_Given request_. Copy each of the entries below exactly as it appears, line for line.

_Available records_.
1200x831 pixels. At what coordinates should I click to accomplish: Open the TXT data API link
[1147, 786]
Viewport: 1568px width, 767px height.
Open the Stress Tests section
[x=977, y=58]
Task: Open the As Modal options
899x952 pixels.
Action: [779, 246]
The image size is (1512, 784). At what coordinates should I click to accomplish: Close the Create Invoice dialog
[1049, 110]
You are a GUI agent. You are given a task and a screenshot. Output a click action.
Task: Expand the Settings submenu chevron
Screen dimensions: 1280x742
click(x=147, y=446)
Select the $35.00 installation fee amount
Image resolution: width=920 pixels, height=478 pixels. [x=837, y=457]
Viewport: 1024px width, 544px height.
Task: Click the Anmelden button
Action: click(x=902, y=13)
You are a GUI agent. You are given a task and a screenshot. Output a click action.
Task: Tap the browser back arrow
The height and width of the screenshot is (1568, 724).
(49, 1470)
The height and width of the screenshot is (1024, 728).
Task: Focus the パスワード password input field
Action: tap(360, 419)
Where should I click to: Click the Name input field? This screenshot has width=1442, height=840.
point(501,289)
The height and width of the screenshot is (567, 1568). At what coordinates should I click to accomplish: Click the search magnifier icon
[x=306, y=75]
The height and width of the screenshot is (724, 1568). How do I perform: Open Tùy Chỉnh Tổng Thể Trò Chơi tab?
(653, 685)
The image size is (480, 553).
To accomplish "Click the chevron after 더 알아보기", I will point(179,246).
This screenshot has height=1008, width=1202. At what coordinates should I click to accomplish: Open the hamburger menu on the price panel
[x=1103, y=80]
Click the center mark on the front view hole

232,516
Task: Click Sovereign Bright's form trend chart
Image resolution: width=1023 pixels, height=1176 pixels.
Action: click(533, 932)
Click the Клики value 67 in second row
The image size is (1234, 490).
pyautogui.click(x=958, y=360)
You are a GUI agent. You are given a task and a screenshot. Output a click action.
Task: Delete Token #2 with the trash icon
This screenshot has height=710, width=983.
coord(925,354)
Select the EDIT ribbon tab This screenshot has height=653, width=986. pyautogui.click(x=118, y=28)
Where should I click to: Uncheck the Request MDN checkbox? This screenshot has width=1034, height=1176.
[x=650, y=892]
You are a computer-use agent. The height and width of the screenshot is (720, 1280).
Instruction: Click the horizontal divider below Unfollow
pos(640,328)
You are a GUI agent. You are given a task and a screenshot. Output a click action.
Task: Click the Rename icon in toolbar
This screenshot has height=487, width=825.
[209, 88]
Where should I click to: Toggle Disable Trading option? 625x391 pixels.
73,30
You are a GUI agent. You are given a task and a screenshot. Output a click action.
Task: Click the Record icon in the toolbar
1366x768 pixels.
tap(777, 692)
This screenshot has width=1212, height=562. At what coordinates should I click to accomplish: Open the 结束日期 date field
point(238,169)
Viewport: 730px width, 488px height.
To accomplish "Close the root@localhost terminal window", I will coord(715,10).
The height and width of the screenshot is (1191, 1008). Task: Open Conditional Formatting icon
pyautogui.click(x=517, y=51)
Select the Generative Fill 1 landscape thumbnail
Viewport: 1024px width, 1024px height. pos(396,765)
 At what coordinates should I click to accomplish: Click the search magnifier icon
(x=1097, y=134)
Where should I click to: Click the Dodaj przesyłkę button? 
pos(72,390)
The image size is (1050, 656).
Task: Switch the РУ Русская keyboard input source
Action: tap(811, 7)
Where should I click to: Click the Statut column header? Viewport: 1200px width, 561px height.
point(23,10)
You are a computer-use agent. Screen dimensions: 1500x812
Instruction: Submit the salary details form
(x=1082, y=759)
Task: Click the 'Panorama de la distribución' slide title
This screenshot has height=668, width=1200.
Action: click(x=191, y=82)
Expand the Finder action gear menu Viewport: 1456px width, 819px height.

_Finished task_.
1200x831 pixels. At what coordinates should I click to accomplish: Open the TXT data API link
[1147, 786]
Viewport: 1568px width, 767px height.
Open the Stress Tests section
[x=977, y=58]
Task: Open the As Modal options
899x952 pixels.
Action: [779, 246]
The image size is (1512, 784). At what coordinates should I click to accomplish: Close the Create Invoice dialog
[1049, 110]
You are a GUI agent. You are given a task and a screenshot. Output a click action.
Task: Expand the Settings submenu chevron
Screen dimensions: 1280x742
click(x=147, y=446)
Select the $35.00 installation fee amount
Image resolution: width=920 pixels, height=478 pixels. [x=837, y=457]
Viewport: 1024px width, 544px height.
Task: Click the Anmelden button
Action: click(x=902, y=13)
You are a GUI agent. You are given a task and a screenshot. Output a click action.
Task: Tap the browser back arrow
The height and width of the screenshot is (1568, 724).
(49, 1470)
The height and width of the screenshot is (1024, 728).
Task: Focus the パスワード password input field
Action: tap(360, 419)
Where should I click to: Click the Name input field? This screenshot has width=1442, height=840.
point(501,289)
The height and width of the screenshot is (567, 1568). At what coordinates should I click to accomplish: Click the search magnifier icon
[x=306, y=75]
The height and width of the screenshot is (724, 1568). How do I perform: Open Tùy Chỉnh Tổng Thể Trò Chơi tab?
(653, 685)
The image size is (480, 553).
To accomplish "Click the chevron after 더 알아보기", I will point(179,246).
This screenshot has height=1008, width=1202. At what coordinates should I click to accomplish: Open the hamburger menu on the price panel
[x=1103, y=80]
Click the center mark on the front view hole

232,516
Task: Click Sovereign Bright's form trend chart
Image resolution: width=1023 pixels, height=1176 pixels.
Action: click(533, 932)
Click the Клики value 67 in second row
The image size is (1234, 490).
pyautogui.click(x=958, y=360)
You are a GUI agent. You are given a task and a screenshot. Output a click action.
Task: Delete Token #2 with the trash icon
This screenshot has height=710, width=983.
coord(925,354)
Select the EDIT ribbon tab This screenshot has height=653, width=986. pyautogui.click(x=118, y=28)
Where should I click to: Uncheck the Request MDN checkbox? This screenshot has width=1034, height=1176.
[x=650, y=892]
You are a computer-use agent. The height and width of the screenshot is (720, 1280).
Instruction: Click the horizontal divider below Unfollow
pos(640,328)
You are a GUI agent. You are given a task and a screenshot. Output a click action.
Task: Click the Rename icon in toolbar
This screenshot has height=487, width=825.
[209, 88]
Where should I click to: Toggle Disable Trading option? 625x391 pixels.
73,30
You are a GUI agent. You are given a task and a screenshot. Output a click action.
Task: Click the Record icon in the toolbar
1366x768 pixels.
tap(777, 692)
This screenshot has width=1212, height=562. At what coordinates should I click to accomplish: Open the 结束日期 date field
point(238,169)
Viewport: 730px width, 488px height.
To accomplish "Close the root@localhost terminal window", I will coord(715,10).
The height and width of the screenshot is (1191, 1008). Task: Open Conditional Formatting icon
pyautogui.click(x=517, y=51)
Select the Generative Fill 1 landscape thumbnail
Viewport: 1024px width, 1024px height. pos(396,765)
 At what coordinates should I click to accomplish: Click the search magnifier icon
(x=1097, y=134)
Where should I click to: Click the Dodaj przesyłkę button? 
pos(72,390)
The image size is (1050, 656).
Task: Switch the РУ Русская keyboard input source
Action: tap(811, 7)
Where should I click to: Click the Statut column header? Viewport: 1200px width, 561px height.
point(23,10)
You are a computer-use agent. Screen dimensions: 1500x812
Instruction: Submit the salary details form
(x=1082, y=759)
Task: Click the 'Panorama de la distribución' slide title
This screenshot has height=668, width=1200.
Action: click(x=191, y=82)
Expand the Finder action gear menu Viewport: 1456px width, 819px height.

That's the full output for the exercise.